Passage provided:
━━━━
While Reddish owns his own career, the presence of Williamson and Barrett is inescapable. They are black holes, vacuums, forces of nature that both obscure and force comparisons to Reddish. Alongside Barrett, Reddish is absolutely passive, a standstill shooting specialist who gums at defenses while RJ chomps. Against the perpetually-sweating, in-motion bulk of Williamson, Cam moves in slow motion uncertainty. As a prospect, he must be compared to them by proximity alone even though he remains his own, uniquely talented prospect.

Within all this compare and contrast and context forming, we’d be remiss to not touch on Reddish’s defense. In the pre-Duke clips I watched, he was a circumstantial defender with questionable effort and technique even more so than on the offensive side where his evolved skill and size could carry him through Sunday-stroll exertions. At Duke, he’s exhibited greater effort, but within his attempts has been revealed a poor execution. Through ten games, he’s averaging over 2-steals and has three games of 4 steals, but he has trouble keeping up with shooters when screened, is quick to bite on fakes even though he has just 2 blocks through 240 minutes of play, and gets turned around due to bad positioning. There’s work to be done here, but the most important thing is that he’s trying. It’s weird, but when you try, you’re vulnerable and an object for criticism. When you coast and take plays off, there’s no risk except looking stupid like James Harden on backdoors a couple years ago.
━━━━
Recorded data:
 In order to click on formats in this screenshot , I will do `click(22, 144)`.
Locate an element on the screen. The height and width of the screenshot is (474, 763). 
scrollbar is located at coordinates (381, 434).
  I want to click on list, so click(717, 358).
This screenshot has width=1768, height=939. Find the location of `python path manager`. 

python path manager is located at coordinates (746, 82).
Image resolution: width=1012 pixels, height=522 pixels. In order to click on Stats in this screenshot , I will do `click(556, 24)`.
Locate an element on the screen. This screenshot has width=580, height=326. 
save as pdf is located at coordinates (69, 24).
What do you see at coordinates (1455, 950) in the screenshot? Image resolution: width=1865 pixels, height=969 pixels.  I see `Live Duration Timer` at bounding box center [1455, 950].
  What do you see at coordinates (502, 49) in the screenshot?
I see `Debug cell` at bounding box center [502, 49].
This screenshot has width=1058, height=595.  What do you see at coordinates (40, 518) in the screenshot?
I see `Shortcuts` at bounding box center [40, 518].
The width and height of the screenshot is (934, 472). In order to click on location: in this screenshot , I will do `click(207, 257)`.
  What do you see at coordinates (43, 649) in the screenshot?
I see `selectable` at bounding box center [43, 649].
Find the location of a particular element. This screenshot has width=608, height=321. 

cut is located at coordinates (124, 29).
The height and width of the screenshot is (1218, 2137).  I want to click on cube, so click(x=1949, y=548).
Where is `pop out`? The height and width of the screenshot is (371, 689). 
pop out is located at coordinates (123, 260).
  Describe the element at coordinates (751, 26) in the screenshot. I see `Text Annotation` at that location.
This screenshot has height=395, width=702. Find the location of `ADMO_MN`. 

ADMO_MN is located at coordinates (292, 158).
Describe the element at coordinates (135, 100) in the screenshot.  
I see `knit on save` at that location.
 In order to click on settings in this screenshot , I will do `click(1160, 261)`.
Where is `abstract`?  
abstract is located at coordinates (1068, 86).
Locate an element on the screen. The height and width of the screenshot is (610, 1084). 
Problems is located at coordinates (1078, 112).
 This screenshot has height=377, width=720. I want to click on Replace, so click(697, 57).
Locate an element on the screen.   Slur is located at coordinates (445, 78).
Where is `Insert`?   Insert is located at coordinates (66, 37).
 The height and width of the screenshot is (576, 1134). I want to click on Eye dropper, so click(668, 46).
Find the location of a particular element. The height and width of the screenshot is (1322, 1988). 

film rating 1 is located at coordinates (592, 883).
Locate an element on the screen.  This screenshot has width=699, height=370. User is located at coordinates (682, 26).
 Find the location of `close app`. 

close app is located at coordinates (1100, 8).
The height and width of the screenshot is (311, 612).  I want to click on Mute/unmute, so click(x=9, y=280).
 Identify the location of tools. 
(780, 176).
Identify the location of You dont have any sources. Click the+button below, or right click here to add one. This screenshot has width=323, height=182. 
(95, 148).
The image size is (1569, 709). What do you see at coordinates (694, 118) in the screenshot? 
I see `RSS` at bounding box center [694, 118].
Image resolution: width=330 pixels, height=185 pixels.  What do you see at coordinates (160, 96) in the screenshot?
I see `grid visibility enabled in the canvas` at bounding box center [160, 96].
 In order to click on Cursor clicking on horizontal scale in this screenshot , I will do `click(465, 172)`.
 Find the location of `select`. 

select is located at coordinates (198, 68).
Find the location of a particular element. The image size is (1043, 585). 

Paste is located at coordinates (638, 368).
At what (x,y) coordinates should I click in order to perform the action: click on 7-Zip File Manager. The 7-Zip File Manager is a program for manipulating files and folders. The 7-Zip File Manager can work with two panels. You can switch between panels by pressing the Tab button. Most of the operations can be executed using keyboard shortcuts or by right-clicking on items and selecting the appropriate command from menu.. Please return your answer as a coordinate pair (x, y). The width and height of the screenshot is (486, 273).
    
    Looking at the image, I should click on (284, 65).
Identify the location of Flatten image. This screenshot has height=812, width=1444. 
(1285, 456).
━━━━
Activity 1: From the passage on Reddish, extract the text starting at "While Reddish owns" and ending at "uniquely talented prospect.".
Activity 2: In the passage on Reddish, how many blocks does he have, and over how many minutes of play?
The listing has no connection to the passage on Reddish.

Written reply 1:
While Reddish owns his own career, the presence of Williamson and Barrett is inescapable. They are black holes, vacuums, forces of nature that both obscure and force comparisons to Reddish. Alongside Barrett, Reddish is absolutely passive, a standstill shooting specialist who gums at defenses while RJ chomps. Against the perpetually-sweating, in-motion bulk of Williamson, Cam moves in slow motion uncertainty. As a prospect, he must be compared to them by proximity alone even though he remains his own, uniquely talented prospect.

Written reply 2: He has 2 blocks through 240 minutes of play.